Extrait source:
:::
Temps de lecture : 5 minutes

La plupart des jeux de rôle offrent aux joueurs un choix très vaste de personnages pouvant être incarnés, souvent de cultures et de traditions différentes. Or, un élément qui est souvent mis en arrière-plan est la langue. En effet, même si certains jeux ont trouvé un contournement habille mais pas très réaliste avec la langue commune, il serait beaucoup plus logique que des personnages d’horizons trop lointains ne puissent pas communiquer entre eux sans faire un minimum d’effort, car si une chose est sure, ils ne vont pas tous parler les mêmes langues, mais surtout, ils ne vont pas forcément les maîtriser avec la même aisance.

Dans cet article, nous n’évoquerons pas de solutions techniques pour gérer les langues, mais je vais vous présenter quelques éléments pour rendre les langues de vos univers de jeu un peu plus crédibles.

Pourquoi gérer les langues ?

Dans la plupart des jeux, il est inutile de gérer les langues parlées par les personnages des joueurs. Un exemple, dans le monde de Warhammer, la plupart des personnages proviennent de l’Empire et les aventures s’y déroulent. Les personnages parlent couramment la langue impériale utilisée par la plupart des personnages qu’ils rencontrent… mais… dans un monde plus vaste ?

La gestion des langues lors d’une partie de jeux de rôle pourrait devenir intéressante dans les cas suivants :

  • Une aventure ayant pour thème l’espionnage dans un pays éloigné ou s’ils doivent négocier avec des personnages parlant une autre langue ;
  • La présence qu’un PJ exotique à la table.

Imaginez que vous jouez à James Bond 007, dans notre aventure, votre personnage, un agent 00, est infiltré dans une base russe dans laquelle il doit obtenir des informations vitales pour l’avenir de l’Angleterre. Il prend en filature un groupe d’agents… mais ceux-ci communiquent en russe. Comprend-il ce qu’ils sont en train de dire ? Sur ce qu’il comprend, quel niveau de compréhension en a-t-il ?
:::
Lignes de données:
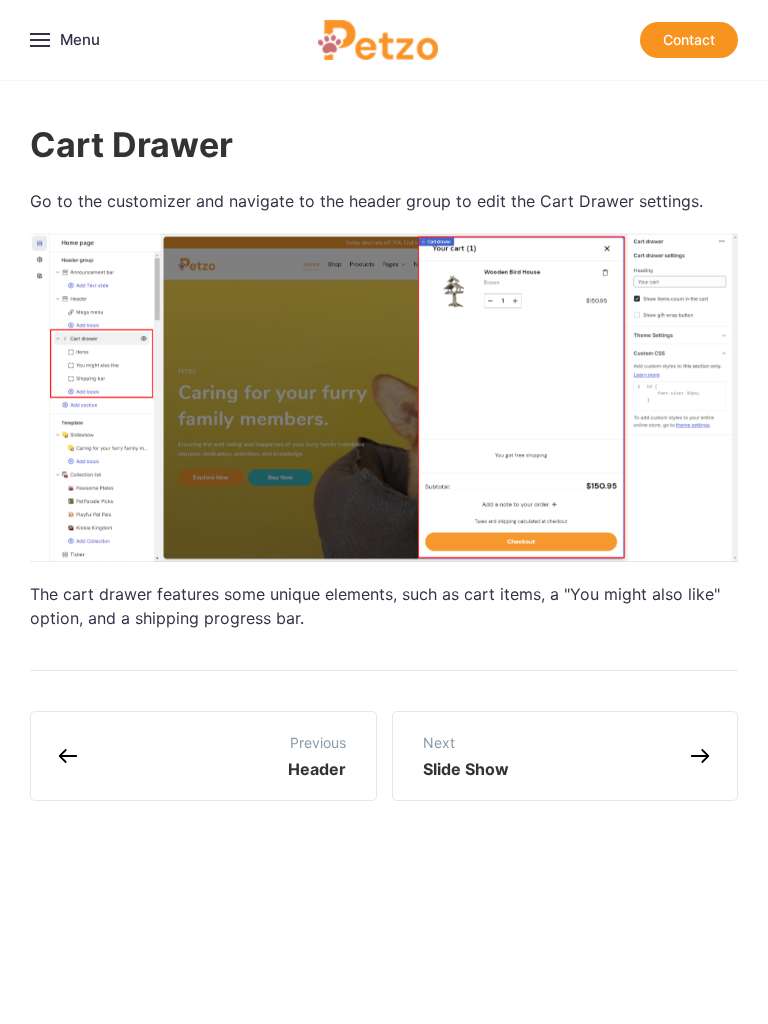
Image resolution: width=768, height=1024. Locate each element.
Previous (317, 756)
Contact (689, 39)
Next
:::
Travail demandé:
**1.** Relevez toutes les langues nommées dans le texte sur les langues dans les jeux de rôle.
**2.** Traduisez en anglais la phrase suivante du texte sur les langues dans les jeux de rôle : « Dans la plupart des jeux, il est inutile de gérer les langues parlées par les personnages des joueurs. »
**3.** Renvoyez le passage du texte sur les langues dans les jeux de rôle qui va de "La gestion des" jusqu'à "en a-t-il ?" inclus.

Réponses:
**1.**
- la langue commune
- la langue impériale
- le russe

**2.** In most games, there is no need to manage the languages spoken by the players' characters.

**3.**
La gestion des langues lors d’une partie de jeux de rôle pourrait devenir intéressante dans les cas suivants :

  • Une aventure ayant pour thème l’espionnage dans un pays éloigné ou s’ils doivent négocier avec des personnages parlant une autre langue ;
  • La présence qu’un PJ exotique à la table.

Imaginez que vous jouez à James Bond 007, dans notre aventure, votre personnage, un agent 00, est infiltré dans une base russe dans laquelle il doit obtenir des informations vitales pour l’avenir de l’Angleterre. Il prend en filature un groupe d’agents… mais ceux-ci communiquent en russe. Comprend-il ce qu’ils sont en train de dire ? Sur ce qu’il comprend, quel niveau de compréhension en a-t-il ?